» **Document excerpt**
— Begin —

Note: [Sudachi](https://github.com/WorksApplications/Sudachi) dictionaries and plugins support are under development.

### Performance

Kotori is heavily inspired by [Kuromoji](https://github.com/atilika/kuromoji) and [Sudachi](https://github.com/WorksApplications/Sudachi), 

but its tokenization is even faster than other JVM-based tokenizers (based-on our *probably unfair* benchmark).

The following is statistic from tokenizing Japanese sentences from [Tatoeba](https://tatoeba.org/eng/) 

(193,898 sentences entries, 3,561,854 total characters) on Macbook Pro 2020 (2.4 GHz 8-Core Intel Core i9).

|   |  Token Count  | Time (ns per document) |  Time (ns per token)  |

|---|---:|---:|---:|

|Kuromoji (IPADIC) | 2,264,560 | 10,095 | 864 |

|**Kotori (IPADIC)**   | 2,264,705 | **8,190**| **701** |

|Sudachi (sudachi-dictionary-20200330-small)  | 2,308,873 | 27,352 | 2296 |

|Kotori (sudachi-dictionary-20200330-small)   | 2,157,820 | 13,079 | 1175 |

#### (Speculative) What makes Kotori fast

* **Minimal String.substring() usage**. [After JDK 7](https://www.programcreek.com/2013/09/the-substring-method-in-jdk-6-and-jdk-7/), 

the function makes string copy and has O(n) overhead. Some tokenizers that design before the change (e.g. Kuromoji) still have a lot of substrings.

— End —

» **Saved entries**
— Begin —

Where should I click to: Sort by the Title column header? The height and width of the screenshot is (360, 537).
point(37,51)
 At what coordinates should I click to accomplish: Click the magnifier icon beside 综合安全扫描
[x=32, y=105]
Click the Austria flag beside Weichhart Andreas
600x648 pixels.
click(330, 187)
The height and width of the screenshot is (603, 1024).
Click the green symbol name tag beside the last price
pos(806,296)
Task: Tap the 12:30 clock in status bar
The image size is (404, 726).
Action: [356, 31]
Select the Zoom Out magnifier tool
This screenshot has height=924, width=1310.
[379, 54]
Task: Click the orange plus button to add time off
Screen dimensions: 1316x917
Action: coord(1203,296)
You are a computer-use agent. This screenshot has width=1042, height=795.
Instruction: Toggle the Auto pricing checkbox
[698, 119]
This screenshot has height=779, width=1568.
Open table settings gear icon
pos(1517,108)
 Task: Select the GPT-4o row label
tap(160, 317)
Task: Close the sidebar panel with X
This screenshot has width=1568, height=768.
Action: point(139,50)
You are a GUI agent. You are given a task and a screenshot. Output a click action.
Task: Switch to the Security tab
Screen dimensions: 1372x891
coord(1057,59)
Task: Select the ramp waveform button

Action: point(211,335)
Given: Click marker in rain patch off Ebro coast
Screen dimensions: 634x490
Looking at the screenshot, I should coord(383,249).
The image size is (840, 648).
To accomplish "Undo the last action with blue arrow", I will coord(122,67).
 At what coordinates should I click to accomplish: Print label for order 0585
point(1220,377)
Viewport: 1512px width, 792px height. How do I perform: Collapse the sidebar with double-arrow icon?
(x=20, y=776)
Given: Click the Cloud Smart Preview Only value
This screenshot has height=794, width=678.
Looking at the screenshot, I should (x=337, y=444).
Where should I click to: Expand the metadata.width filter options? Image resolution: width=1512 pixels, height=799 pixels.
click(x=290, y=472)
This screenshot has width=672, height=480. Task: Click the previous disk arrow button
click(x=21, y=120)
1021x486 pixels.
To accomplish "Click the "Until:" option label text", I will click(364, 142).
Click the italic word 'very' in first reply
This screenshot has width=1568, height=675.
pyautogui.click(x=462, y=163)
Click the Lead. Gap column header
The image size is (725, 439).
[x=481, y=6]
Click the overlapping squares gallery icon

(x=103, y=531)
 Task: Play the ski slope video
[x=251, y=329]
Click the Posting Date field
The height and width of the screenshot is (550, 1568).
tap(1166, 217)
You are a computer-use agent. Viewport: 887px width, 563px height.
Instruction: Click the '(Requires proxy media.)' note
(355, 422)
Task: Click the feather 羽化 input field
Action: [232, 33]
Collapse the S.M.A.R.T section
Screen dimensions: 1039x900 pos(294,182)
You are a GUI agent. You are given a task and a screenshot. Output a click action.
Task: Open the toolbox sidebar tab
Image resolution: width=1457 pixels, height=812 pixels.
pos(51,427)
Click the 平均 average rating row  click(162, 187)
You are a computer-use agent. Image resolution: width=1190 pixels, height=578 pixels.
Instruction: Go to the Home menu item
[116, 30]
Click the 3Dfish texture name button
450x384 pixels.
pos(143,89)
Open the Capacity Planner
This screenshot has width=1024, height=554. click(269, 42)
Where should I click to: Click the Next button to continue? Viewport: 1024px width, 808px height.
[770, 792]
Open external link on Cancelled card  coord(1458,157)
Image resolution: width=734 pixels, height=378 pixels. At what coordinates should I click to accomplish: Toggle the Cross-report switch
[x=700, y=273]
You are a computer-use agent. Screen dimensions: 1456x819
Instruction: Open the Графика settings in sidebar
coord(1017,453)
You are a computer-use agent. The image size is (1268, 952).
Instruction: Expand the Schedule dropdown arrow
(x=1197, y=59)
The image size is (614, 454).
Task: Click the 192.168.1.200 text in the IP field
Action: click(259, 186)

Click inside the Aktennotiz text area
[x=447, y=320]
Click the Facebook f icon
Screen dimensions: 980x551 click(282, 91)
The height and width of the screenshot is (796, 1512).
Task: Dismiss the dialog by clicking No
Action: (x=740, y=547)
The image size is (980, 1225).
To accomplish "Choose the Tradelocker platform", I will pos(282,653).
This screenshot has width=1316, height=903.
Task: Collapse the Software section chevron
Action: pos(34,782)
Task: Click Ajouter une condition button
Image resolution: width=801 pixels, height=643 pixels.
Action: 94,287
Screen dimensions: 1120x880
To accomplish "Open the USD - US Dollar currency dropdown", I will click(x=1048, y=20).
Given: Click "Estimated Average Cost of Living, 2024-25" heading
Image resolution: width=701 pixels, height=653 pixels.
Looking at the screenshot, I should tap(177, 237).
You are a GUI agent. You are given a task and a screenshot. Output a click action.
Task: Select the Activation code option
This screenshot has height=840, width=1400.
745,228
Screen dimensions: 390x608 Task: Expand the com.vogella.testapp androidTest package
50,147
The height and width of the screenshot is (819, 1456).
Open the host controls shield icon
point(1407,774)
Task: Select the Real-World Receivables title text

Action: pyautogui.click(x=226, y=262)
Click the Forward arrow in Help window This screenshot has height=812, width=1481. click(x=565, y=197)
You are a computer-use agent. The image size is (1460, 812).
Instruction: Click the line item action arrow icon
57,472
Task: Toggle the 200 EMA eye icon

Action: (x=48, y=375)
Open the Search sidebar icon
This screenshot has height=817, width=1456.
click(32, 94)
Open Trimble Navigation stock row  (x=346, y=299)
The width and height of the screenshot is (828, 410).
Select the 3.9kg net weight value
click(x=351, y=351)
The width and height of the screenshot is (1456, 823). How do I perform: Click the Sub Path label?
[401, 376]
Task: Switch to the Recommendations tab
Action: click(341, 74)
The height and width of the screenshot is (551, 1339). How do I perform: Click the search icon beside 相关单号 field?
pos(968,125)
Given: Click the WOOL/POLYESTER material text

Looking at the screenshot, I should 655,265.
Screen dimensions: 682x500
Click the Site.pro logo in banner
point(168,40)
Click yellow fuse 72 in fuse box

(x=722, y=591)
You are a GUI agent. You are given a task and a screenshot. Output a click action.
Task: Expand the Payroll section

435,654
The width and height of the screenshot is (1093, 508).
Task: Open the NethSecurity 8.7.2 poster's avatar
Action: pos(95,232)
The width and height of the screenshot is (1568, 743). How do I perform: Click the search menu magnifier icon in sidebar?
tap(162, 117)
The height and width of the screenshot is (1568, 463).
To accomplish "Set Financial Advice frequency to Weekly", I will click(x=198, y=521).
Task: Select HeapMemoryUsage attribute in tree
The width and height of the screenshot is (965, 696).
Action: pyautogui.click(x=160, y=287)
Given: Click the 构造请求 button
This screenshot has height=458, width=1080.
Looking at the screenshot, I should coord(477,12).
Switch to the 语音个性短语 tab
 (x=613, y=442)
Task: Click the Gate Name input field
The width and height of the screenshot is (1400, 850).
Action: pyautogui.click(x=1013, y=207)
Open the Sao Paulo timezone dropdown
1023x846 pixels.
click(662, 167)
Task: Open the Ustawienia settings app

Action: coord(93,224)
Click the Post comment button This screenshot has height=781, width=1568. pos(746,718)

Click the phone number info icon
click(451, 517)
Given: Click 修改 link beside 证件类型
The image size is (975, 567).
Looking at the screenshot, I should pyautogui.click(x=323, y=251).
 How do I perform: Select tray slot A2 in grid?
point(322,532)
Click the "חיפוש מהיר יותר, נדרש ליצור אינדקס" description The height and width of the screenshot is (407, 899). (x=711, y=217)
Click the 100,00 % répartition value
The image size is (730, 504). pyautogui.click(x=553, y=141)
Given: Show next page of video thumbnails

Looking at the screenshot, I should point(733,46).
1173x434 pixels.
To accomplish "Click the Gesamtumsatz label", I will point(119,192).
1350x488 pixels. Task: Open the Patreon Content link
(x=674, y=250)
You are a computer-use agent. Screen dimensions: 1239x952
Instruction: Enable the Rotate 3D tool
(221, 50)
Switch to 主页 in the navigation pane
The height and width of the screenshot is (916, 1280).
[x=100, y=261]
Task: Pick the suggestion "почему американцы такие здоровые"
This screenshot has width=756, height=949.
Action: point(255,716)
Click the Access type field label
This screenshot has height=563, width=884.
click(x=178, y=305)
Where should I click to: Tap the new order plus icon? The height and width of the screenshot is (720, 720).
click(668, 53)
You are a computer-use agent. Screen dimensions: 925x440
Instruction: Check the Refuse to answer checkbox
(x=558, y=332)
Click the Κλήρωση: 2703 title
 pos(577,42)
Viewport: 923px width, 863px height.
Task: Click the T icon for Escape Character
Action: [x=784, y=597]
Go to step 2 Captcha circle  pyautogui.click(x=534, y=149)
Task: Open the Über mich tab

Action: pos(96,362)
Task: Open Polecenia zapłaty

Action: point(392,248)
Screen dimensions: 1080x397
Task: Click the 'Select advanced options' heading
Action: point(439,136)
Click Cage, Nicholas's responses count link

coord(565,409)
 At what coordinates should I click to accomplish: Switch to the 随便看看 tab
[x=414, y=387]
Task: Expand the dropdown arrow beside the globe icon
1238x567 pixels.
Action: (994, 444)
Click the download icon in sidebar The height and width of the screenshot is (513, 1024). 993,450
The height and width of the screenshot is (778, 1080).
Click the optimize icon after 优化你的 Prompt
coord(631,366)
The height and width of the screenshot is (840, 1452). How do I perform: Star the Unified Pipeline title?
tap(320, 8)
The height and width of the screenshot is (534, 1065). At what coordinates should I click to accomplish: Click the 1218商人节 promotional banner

— End —

» **Challenges**
• a. Translate this sentence from the Kotori tokenizer excerpt into Spanish: "Note: Sudachi dictionaries and plugins support are under development."
• b. Go on with the Kotori tokenizer excerpt from the point where it stops.
The saved entries have nothing to do with this exercise.

» **Task answers**
• a. Nota: el soporte para diccionarios y complementos de Sudachi está en desarrollo.

• b.
* **A customized Trie data structure**. 

`TransitionArrayTrie` can be quickly built just-in-time when creating a tokenizer,

but it has pretty good performance on Japanese in UTF-16.

#### (Speculative) What makes Kotori slow

* **Kotori doesn't rely on any pre-built data structure** (e.g. `DoubleArrayTrie`). 

It reads a dictionary as list-of-terms format and builds Trie just-in-time.

This is a design decision to make Kotori open to multiple dictionary formats in exchange for some bootup time.

* Kotlin (written by the inexperience library author) is slower than Java, 

mostly, because Kotlin's `Array` has some overhead comparing to Java's native `T[]`.

#### Benchmark

Benchmark can be run as a gradle task.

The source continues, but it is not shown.